Special treatment for bindings defined in source files is a heuristic intended to at least partially alleviate the problem of multiple conflicting definitions.
Comment 10 Sergey Prigogin CLA 2014-02-10 13:47:45 EST
(In reply to Doug Schaefer from comment #8)
We are already considering declaration reachability in binding resolution. The harder part is that to disambiguate bindings with multiple conflicting definitions we would have to include the definition location in the signature of every index binding. This would open a huge can of worms. Catching all theses worms would be quite an effort.

Instead of doing that we can try to extend the use of "local to file" approach to apply to template specializations.
Comment 11 Doug Schaefer CLA 2014-02-10 16:44:01 EST
(In reply to Sergey Prigogin from comment #10)
> Instead of doing that we can try to extend the use of "local to file"
> approach to apply to template specializations.

Ok. Not sure how much time I have left from Andrew so whatever is practical.
Comment 12 Andrew Eidsness CLA 2014-02-20 15:31:32 EST
I think this problem comes down to incorrect handling of section 14.5.5(6) of the standard (C++11).

    "Partial specialization declarations themselves are not found
     by name lookup. Rather, when the primary template name is used,
     any previously-declared partial specializations of the primary
     template are also considered."

I don't think there is handling for the "previously-declared" part.

I also think it is a problem that the binding is modified in the PDOMCPPLinkage.onCreateName callback.  Names are just handles on bindings, we shouldn't be modifying the binding just because a new handle has been created.  The binding should have been fully constructed when the AST definition was processed.

I think that both problems can be solved by adding a list of CPPASTTemplateIds to the CPPASTTranslationUnit.  The list would not be persisted, it would only be used to implement the "previously-declared" part during ambiguity resolution.

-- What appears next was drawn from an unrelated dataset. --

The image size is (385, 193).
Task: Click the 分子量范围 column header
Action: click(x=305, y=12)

Secondly (and independently), I haven't figured out why the partial specialization binding is created during the ambiguity resolution phase, I think it can be done when the AST definition is processed.  The declarations and references sort make sense, since they sound like they could be ambiguous, I'm just wondering about the definitions in particular.
Comment 13 Andrew Eidsness CLA 2014-02-20 17:01:20 EST
Here's another an error related to the "previously declared" portion.

header.hh:
    1 template <typename T> struct Te { };

file1.cpp:
    1 #include "header.hh"
    2 template <typename T> struct Te<T *> { };
    3 static Te<int *> partial;

file2.cpp:
    1 #include "header.hh"
    2 static Te<int *> primary;

In this case file2.cpp cannot see the partial specialization in file1.cpp and therefore primary should be an instance of the primary template.  However:

12ea-133d PDOMCPPClassTemplate Te<T>
   defns: 16c2 5: template <typename T> struct Te { };      header.hh[67,69]
    refs: 1dea 3: static Te<int *> primary;                 file2.cpp[29,31]
          1bca 4: static Te<int *> partial;                 file1.cpp[71,73]
          1b02 3: template <typename T> struct Te<T *> { }; file1.cpp[51,53]

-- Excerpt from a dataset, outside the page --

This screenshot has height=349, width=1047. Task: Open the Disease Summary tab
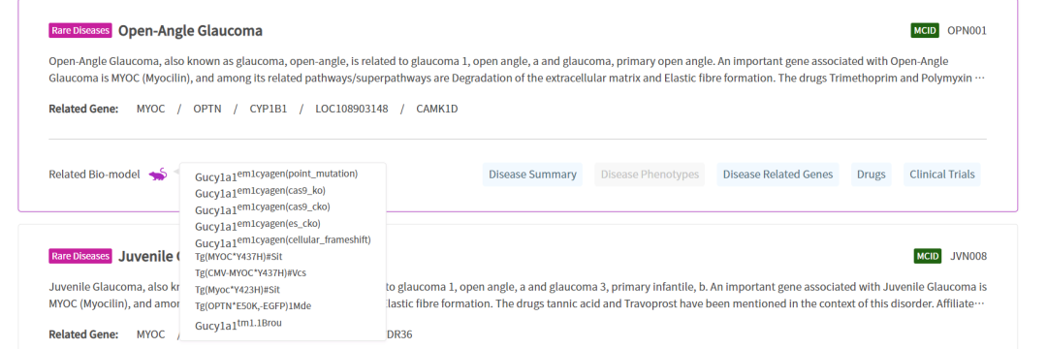pos(532,175)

17ea-184d PDOMCPPClassTemplatePartialSpecialization Te<T> primary "Te<T> {12ea}" file1.cpp
   defns: 1ae2 3: template <typename T> struct Te<T *> { }; file1.cpp[51,58]

1b22-1b75 PDOMCPPClassInstance Te<int *> of {17ea}
    refs: 1dca 3: static Te<int *> primary;                 file2.cpp[29,38]
          1baa 4: static Te<int *> partial;                 file1.cpp[71,80]

1bea-1c17 PDOMCPPVariable partial file1.cpp
   defns: 1c2a 4: static Te<int *> partial;                 file1.cpp[81,88]

1e0a-1e37 PDOMCPPVariable primary file2.cpp
   defns: 1e4a 3: static Te<int *> primary;                 file2.cpp[39,46]
Comment 14 Sergey Prigogin CLA 2014-02-20 17:09:56 EST
(In reply to Andrew Eidsness from comment #13)
It looks like "declared before" check is missing or is not applied to specializations from the index.